>>

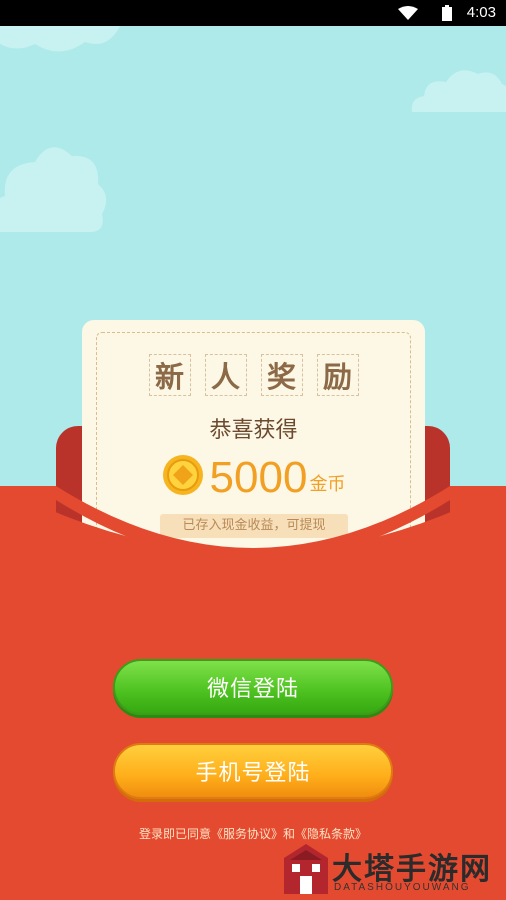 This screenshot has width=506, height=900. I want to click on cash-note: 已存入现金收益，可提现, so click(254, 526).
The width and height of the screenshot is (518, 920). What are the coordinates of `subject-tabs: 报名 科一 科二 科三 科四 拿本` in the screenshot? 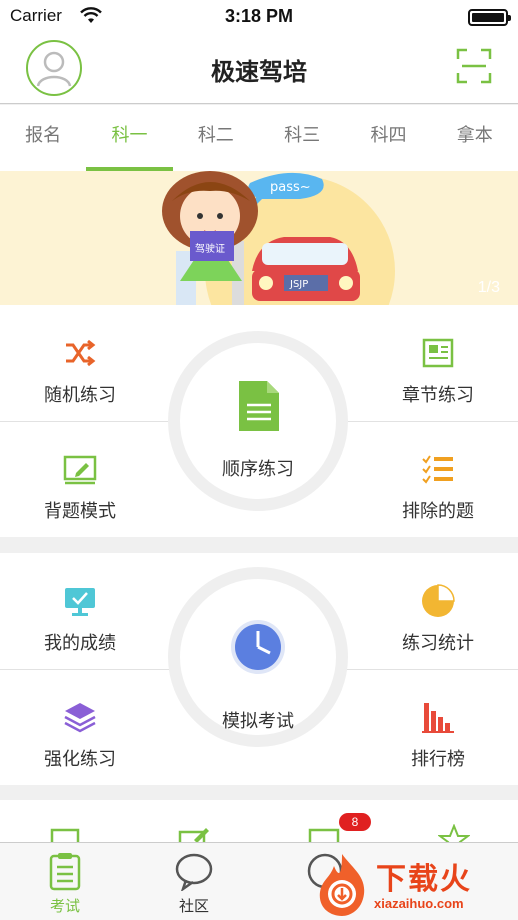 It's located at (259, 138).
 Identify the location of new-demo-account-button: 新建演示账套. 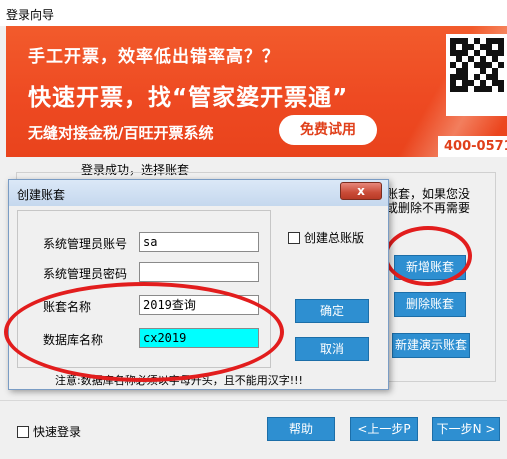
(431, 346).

<<
>>

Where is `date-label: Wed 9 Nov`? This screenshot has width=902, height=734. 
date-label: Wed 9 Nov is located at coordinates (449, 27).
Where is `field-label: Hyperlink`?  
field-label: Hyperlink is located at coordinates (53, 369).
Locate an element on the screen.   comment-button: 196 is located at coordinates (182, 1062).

<<

- PROBLEM STATEMENT
Give the entries again from the line with "has width=902, height=734." up to and including the line with "field-label: Hyperlink is", swapping "Where is" for "Find" and leaving everything else as is.

- ANSWER BELOW
Find `date-label: Wed 9 Nov`? This screenshot has width=902, height=734. 
date-label: Wed 9 Nov is located at coordinates (449, 27).
Find `field-label: Hyperlink`?  
field-label: Hyperlink is located at coordinates (53, 369).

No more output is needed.